Iqbal had been rounded up in the aftermath of 9/11, pled guilty to several charges, and after a term of imprisonment was sent back to his native Pakistan. He sued Attorney General Ashcroft and a bevy of other federal officials, claiming that he was mistreated in prison on account of his race or religion.
The trial court had found the complaint insufficient, the 2nd Circuit reversed that, and the Supreme Court reversed that. It's been accepted for years that in considering 12(B)(6) motions, the judge had to assume that all of the allegations of the complaint were true, but the Court held that rule applied only to factual allegations, not conclusory ones. Thus, Iqbal's claim that the feds had subjected him to harsh conditions solely on account of his race, and without any legitimate penological interest, could be ignored as being conclusory. And the factual allegations had to raise a "plausible inference" of discriminatory intent. That Iqbal alleged he was subjected to beatings was not sufficient; it did not "contain any factual allegation sufficient to plausibly suggest [the defendants'] discriminatory state of mind."

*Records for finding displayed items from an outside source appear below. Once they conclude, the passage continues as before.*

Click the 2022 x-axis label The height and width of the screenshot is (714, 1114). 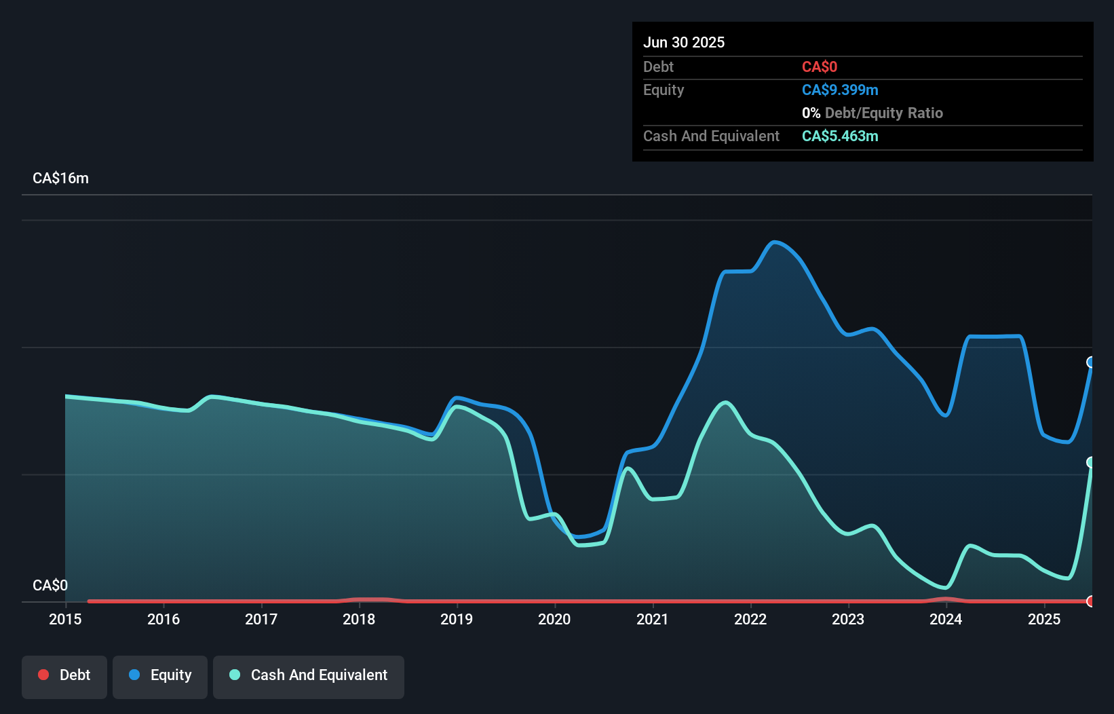pyautogui.click(x=750, y=619)
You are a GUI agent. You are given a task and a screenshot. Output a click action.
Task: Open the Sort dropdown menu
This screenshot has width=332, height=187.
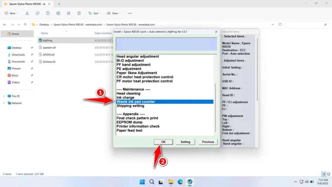(x=94, y=13)
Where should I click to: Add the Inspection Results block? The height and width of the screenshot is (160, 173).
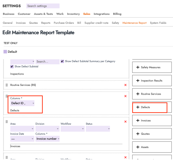[x=152, y=81]
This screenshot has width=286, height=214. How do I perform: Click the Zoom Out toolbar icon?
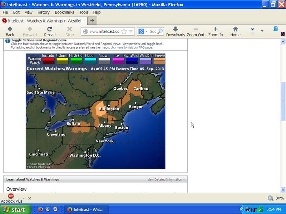(196, 31)
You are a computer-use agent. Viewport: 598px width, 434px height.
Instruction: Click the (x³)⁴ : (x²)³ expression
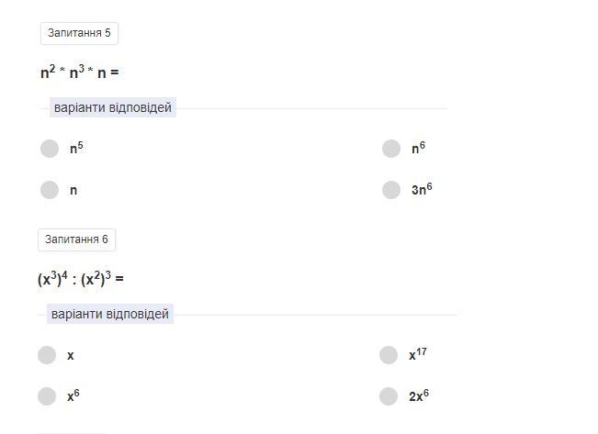tap(81, 279)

It's certainly a long way from sustaining a complaint unless there is "no conceivable set of facts" to support it, and requiring the pleading to set forth sufficient factual allegations to raise a "plausible inference" that the plaintiff is entitled to relief. In Iqbal's case, one wonders what the allegations necessary to sustain that burden might have been, short of Ashcroft publicly declaring an antipathy toward Arabs or Muslims.
In fact, although one might not feel much sympathy for Iqbal's plight, his situation is typical of complainants in discrimination cases. Oftentimes, an employer's discriminatory intent can only be surmised at the outset of the case, and it's not until discovery that the inference can be supported -- or refuted -- by hard data. Largely because of the impact of Twombly and Iqbal on civil rights cases, both the House and Senate are considering bills to overturn the decisions, most particularly HR 4115, enticingly titled the Open Access to Courts Act.
As with so much in life anymore, where one stands on all this depends largely upon one's political views. If you start from the position that most lawsuits are frivolous, then Twombly and Iqbal are a welcome protection for businesses that can be overwhelmed by the costs of litigation even when they successfully defend against it. Exhibit A would probably be the spinal bone screw debacle in the 1990's, when the plaintiffs' bar initiated mass litigation over the use of spinal bone screw devises in back surgeries. One Federal judge dismissed the lawsuit at the pleading stage based on the implausibility of the claim; another waved it forward, only to eventually dismiss it on summary judgment, after the defendants had spent several tens of millions of dollars defending the claims. On the other hand, as mentioned, many legitimate civil rights cases would probably never get past the pleading stage under the new standards.
Whatever one's views, the issue deserves serious debate. Ohio courts should be wary of citing Twombly and Iqbal without a full appreciation for how substantially they affect current rules practice.